The times may have changed — Miller’s criticism of the American Dream prompted the HUAC to call him to testify, and the play’s original director, Elia Kazan, notoriously went on to name suspected Communists — but the depths of human nature remain the same.
One of the signs of a true classic.
All My Sons hits screens Thursday, April 16. See info here

Indie charmer
Toronto-based filmmaker Chandler Levack follows up her terrific debut I Like Movies with Mile End Kicks (Rating: ✭✭✭✭), another look at an insecure yet self-absorbed young person who gets humbled and learns some valuable lessons by the end of the film.
Grace (Barbie Ferreira, from Euphoria) is an overworked and underpaid music critic for a Toronto paper called Merge Weekly (Levack put in time at both NOW and eye Weeklies). It’s 2011, and even though she’s written hundreds of articles for the paper, she can’t break through to the office’s semi-circle of hipster dudes and their bombastic pronouncements.
But after she successfully pitches a 33 1/3 book on Alanis Morisette’s Jagged Little Pill (great cameo by Sabrina Jalees as her editor), she decides to move to Montreal for the summer. Among her goals, clearly stated in her Notes app: write Alanis book; learn French; walk to the top of Mt Royal; have sex.
Soon, through her new DJ roommate’s surly boyfriend, she meets an indie rock band named Bone Patrol, two of whose members catch her eye: lead singer Chevy (Stanley Simons), who says early on that “I like music that’s unlistenable” and guitarist Archie (Devon Bostick), with whom she’s completely at ease. Although she’s stuck on the Alanis book, that last item on her list might become a possibility.
Levack, who’s got a great eye and ear for the fashions and music of the era — the band TOPS contributed two songs — sets up the premise pretty efficiently. But the narrative tension sags as little as Grace gets pulled into the city’s underground music and literary orbit.
To be fair, none of this is especially original, especially Chevy’s passive-aggressive douchery. The fact that Lena Dunham has been publicizing and telling stories about her excellent new memoir, Famesick, has made me realizes that all of this could have happened in an episode or two of Girls.

And it feels odd that, midway through the film, Grace turns from being a journalist covering Bone Patrol to their publicist. Some connective tissue behind that decision seems missing.

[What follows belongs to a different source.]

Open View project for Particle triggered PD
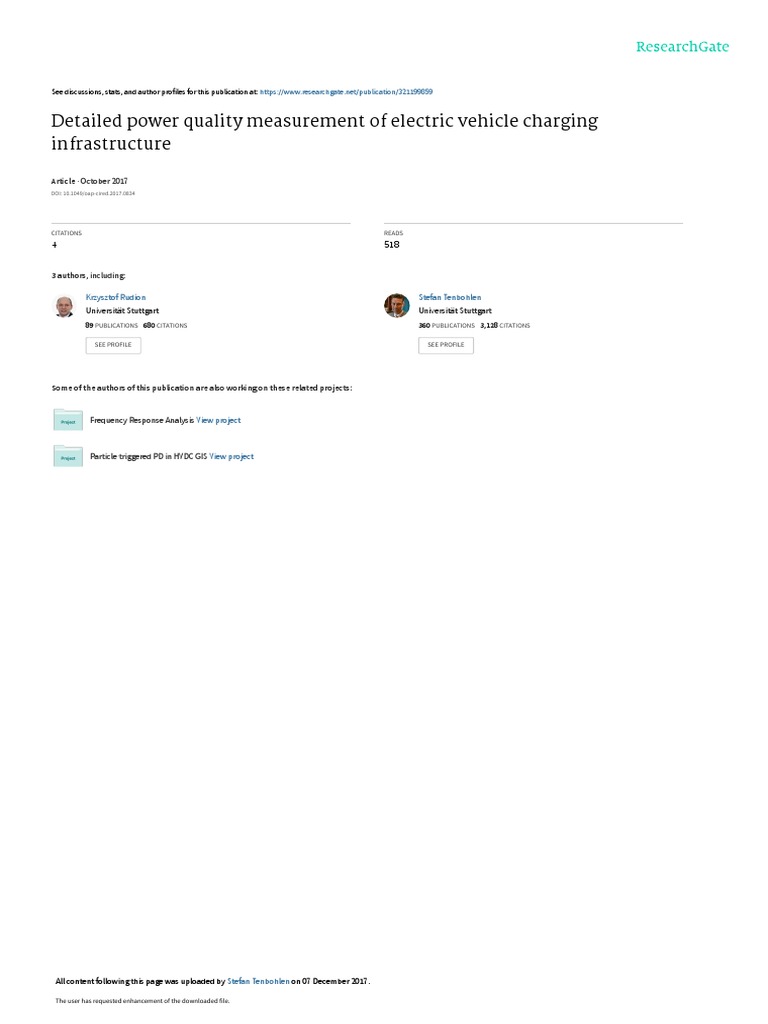231,456
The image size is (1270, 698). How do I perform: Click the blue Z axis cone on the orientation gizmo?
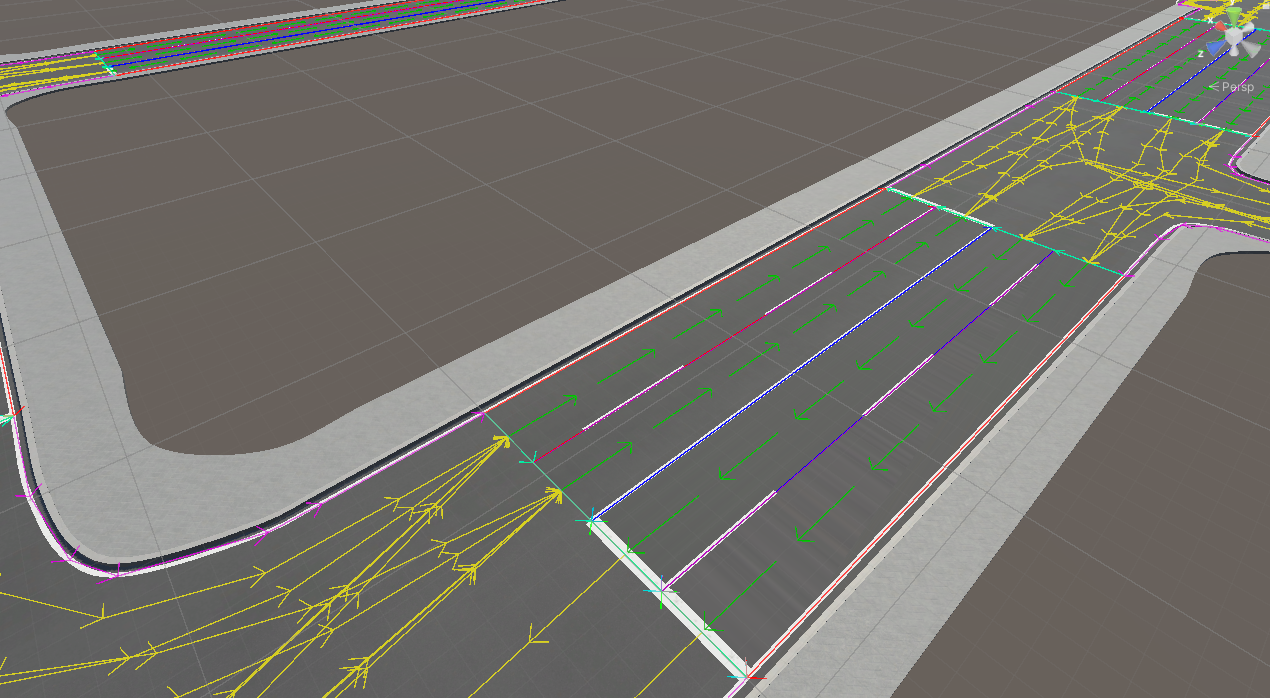coord(1213,48)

But Levack handles the material with her own quirky spin, such as when Grace starts making out with a guy, but not before clicking on her “If I Ever Have Sex” playlist. And Ferreira, her eyes framed by a pair of oversized glasses, is masterful in registering anxiety covered up by non-chalance.
It’s also great to see a bunch of talented Canadians on the periphery of the film, including Aurora Browne as Grace’s frustrated mother, Jay Baruchel as publisher of Merge, obviously a sick joke of a name, and her I Like Movies star Isaiah Lehtinen as the Bone Patrol bassist.
And as someone who (if memory serves) sat next to Levack in a cubicle when she interned at NOW as a teenager, the vibe of those alt-weekly scenes feels eerily authentic. Also authentic? Having hundreds of articles disappear from a paper’s website.
Mile End Kicks belongs on the same shelf as messy but relatable coming-of-age films like Reality Bites and Frances Ha.
Mile End Kicks opens on screens Friday (April 17).